Gov. Gen. Mary Simon honours veterans at Remembrance Day ceremony

Canada’s first Indigenous commander-in-chief wears air force uniform while paying tribute to veterans

Gov. Gen. Mary Simon lays a wreath at the National War Memorial in downtown Ottawa on Nov. 11 at the annual Remembrance Day ceremony. “We honour the long history and sacrifice of Indigenous peoples in uniform, some of whom would never again see their ancestral land,” she said in a message to media ahead of the ceremony. (Photo by Madalyn Howitt)

By Madalyn Howitt

Hundreds of onlookers watched as Gov. Gen. Mary Simon attended her first Remembrance Day ceremony as commander-in-chief of the Canadian Armed Forces in Ottawa on Thursday.

Simon arrived at the National War Memorial shortly after Prime Minister Trudeau and saluted military members and veterans.

After laying a wreath at the memorial while a 21-gun salute rang through the air, Simon took her time greeting veterans and chatting with attendees.

In a nod to tradition, Simon chose to wear a Royal Canadian Air Force uniform during the ceremony. As the Queen’s representative in Canada, Simon is also the commander-in-chief of the Canadian Forces, and therefore has the option to wearing a uniform as part of her role in the chain of command.

Past governors general who have opted to wear a military uniform on Remembrance Day include Michaëlle Jean and Julie Payette.

In another nod to the military, Simon’s husband, Whit Fraser, wore a bowtie featuring the tartan of the Royal Canadian Air Force.
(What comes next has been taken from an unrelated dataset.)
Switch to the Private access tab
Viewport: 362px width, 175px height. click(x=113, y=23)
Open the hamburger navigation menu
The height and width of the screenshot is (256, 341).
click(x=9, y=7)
Gov. Gen. Mary Simon speaks with veterans at the National War Memorial in downtown Ottawa during the Remembrance Day ceremony on Nov. 11. Simon opted to wear a military uniform as part of the proceedings, while her husband Whit Fraser (background) wore a bow tie featuring the tartan of the Royal Canadian Air Force. (Photo by Madalyn Howitt)

In a message released to media before the ceremony, Simon paid tribute to veterans of Canada’s war and their families.

“On Remembrance Day, our thoughts turn to Canadian veterans who fought for our freedom and values. Who served far from home, in peacekeeping missions and in horrific wars. Who came home, never the same, or never came home at all. We remember their families and loved ones,” she said.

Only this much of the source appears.